The numbers: The U.S. created a lackluster 199,000 new jobs in December, signaling that persistent labor shortages and another major coronavirus outbreak are holding back the economy.
The increase in employment was well Wall Street’s expectations. Economists polled by The Wall Street Journal had forecast 422,000 new jobs.
The U.S. jobless rate, meanwhile, slipped to 3.9% from 4.2% and drifted to a new pandemic low. Economists say the official rate likely underestimates the true level of unemployment by a few percentage points, however.
Businesses have tried to attract more workers by offering signing bonuses, higher pay and better benefits. Hourly pay rose 19 cents, or 0.6%, to $30.31.
Wages rose 4.7% in 2021. The last time wages rose that rapidly was several decades ago. Even the big increase in wages, however, has not been enough to offset the increase in inflation.

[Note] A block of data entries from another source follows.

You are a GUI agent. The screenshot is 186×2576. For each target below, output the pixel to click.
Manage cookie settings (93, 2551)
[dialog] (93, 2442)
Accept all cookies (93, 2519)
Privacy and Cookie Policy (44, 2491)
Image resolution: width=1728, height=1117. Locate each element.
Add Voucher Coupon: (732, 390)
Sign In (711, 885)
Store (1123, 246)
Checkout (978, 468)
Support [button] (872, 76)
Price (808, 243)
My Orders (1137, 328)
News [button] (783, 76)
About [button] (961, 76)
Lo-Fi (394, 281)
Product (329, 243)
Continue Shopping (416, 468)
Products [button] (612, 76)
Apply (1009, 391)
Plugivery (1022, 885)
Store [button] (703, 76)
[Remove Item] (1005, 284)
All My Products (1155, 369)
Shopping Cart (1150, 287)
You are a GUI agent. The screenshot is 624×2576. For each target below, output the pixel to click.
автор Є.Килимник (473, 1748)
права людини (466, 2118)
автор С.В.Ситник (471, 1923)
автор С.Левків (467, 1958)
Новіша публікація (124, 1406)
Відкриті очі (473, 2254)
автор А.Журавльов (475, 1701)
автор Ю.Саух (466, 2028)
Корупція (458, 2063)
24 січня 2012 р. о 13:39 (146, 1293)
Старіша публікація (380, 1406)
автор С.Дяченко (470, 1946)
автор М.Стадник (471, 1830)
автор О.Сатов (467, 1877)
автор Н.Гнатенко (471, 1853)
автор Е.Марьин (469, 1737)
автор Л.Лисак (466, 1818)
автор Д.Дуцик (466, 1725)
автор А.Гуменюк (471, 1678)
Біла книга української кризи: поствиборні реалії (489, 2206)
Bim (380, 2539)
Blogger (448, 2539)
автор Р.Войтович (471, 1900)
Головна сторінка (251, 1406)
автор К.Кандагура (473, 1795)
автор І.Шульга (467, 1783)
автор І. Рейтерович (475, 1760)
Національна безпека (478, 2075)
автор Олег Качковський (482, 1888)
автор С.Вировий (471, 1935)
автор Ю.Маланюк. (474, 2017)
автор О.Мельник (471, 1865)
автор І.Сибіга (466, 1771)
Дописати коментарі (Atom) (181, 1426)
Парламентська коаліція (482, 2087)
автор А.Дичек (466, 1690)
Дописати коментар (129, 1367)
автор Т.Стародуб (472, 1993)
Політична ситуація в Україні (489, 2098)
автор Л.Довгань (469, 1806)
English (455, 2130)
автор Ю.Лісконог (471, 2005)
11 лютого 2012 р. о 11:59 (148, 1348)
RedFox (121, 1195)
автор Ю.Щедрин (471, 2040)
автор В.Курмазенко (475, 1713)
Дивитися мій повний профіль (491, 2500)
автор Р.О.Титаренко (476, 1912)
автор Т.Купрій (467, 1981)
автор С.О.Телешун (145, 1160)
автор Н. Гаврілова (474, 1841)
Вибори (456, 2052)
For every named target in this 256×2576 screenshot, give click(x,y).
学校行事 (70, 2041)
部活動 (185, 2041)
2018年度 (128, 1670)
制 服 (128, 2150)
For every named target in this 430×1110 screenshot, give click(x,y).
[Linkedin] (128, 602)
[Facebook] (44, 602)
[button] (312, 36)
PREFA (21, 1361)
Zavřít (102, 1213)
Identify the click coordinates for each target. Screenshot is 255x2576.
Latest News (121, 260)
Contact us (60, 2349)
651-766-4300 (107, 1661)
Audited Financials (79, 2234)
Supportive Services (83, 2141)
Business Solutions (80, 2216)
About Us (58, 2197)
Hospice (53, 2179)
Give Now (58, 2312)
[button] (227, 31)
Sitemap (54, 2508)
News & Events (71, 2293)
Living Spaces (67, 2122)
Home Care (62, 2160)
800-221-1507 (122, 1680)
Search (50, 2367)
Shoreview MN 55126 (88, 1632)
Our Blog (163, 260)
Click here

Consumer prices rose at a 6.8% yearly pace through November.
Big picture: Businesses laden with customer orders are aggressively seeking to fill more than 10 million open jobs in order to keep up with demand.
The latest wild card is the omicron strain of the coronavirus. It could disrupt business for a month or two, economists say, but the U.S. is likely to prove resilient again just as it did during the delta wave last fall.
Market reaction: The Dow Jones Industrial Average
DJIA,
and S&P500
SPX,
were set to open little changed in Friday trades.